▸ **What is being asked**
Write an exact copy of the entries below that leaves out all pictures.

Start of Source material

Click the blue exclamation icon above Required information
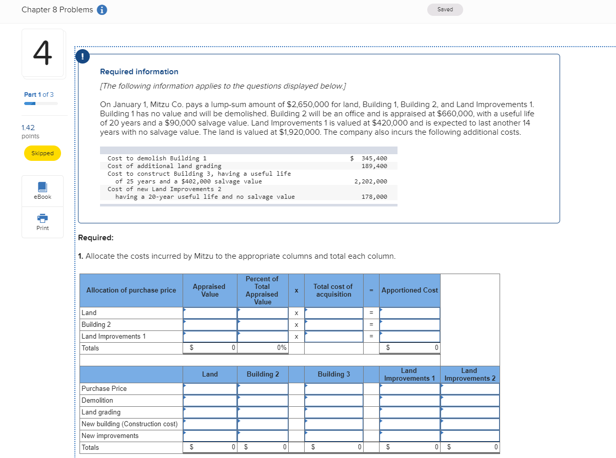 (x=83, y=56)
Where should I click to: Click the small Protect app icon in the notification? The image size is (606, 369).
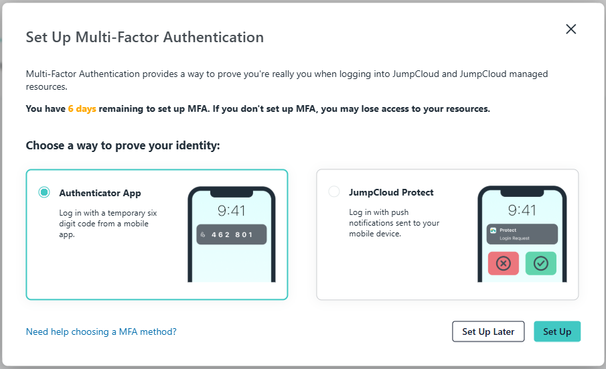pos(494,230)
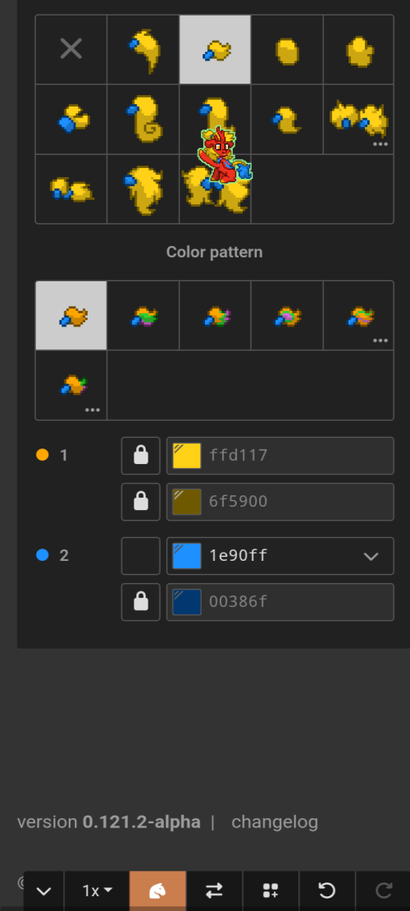The width and height of the screenshot is (410, 911).
Task: Click the blue 1e90ff color swatch
Action: (x=187, y=556)
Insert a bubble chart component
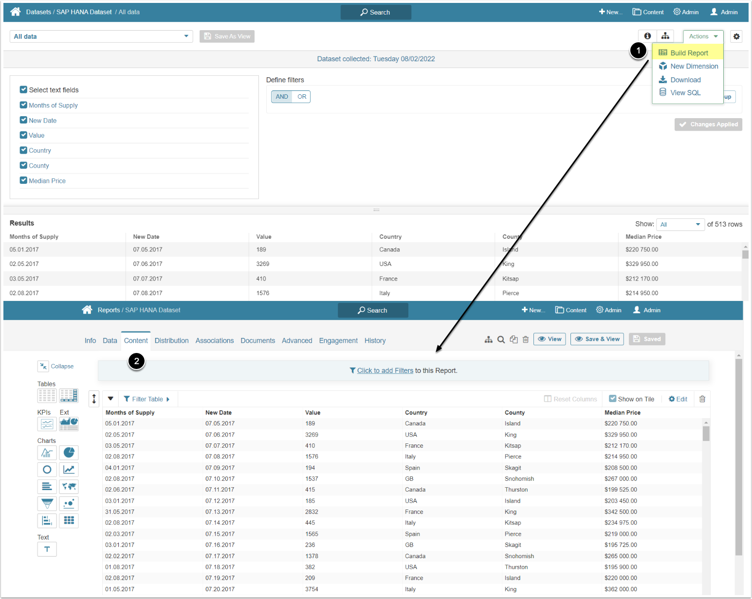Viewport: 752px width, 599px height. pyautogui.click(x=69, y=504)
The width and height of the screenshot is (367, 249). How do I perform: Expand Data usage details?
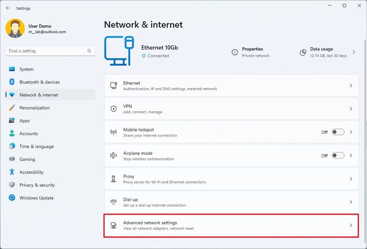click(353, 52)
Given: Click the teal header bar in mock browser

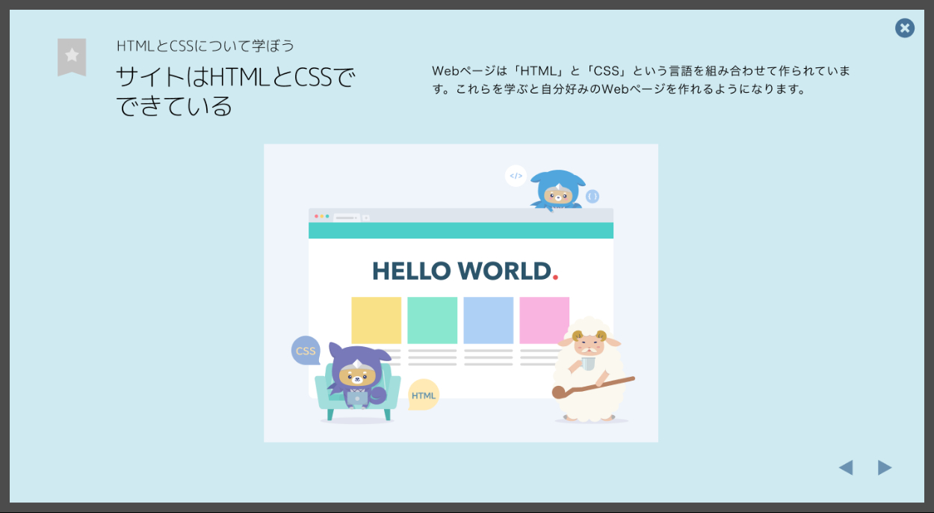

End of Source material

▸ **Task output**
Click the blue exclamation icon above Required information
 (x=83, y=56)
Where should I click to: Click the small Protect app icon in the notification? The image size is (606, 369).
pos(494,230)
The width and height of the screenshot is (410, 911).
Task: Click the blue 1e90ff color swatch
Action: (x=187, y=556)
Insert a bubble chart component
Viewport: 752px width, 599px height. pyautogui.click(x=69, y=504)
The width and height of the screenshot is (367, 249). How do I perform: Expand Data usage details?
click(353, 52)
Given: Click the teal header bar in mock browser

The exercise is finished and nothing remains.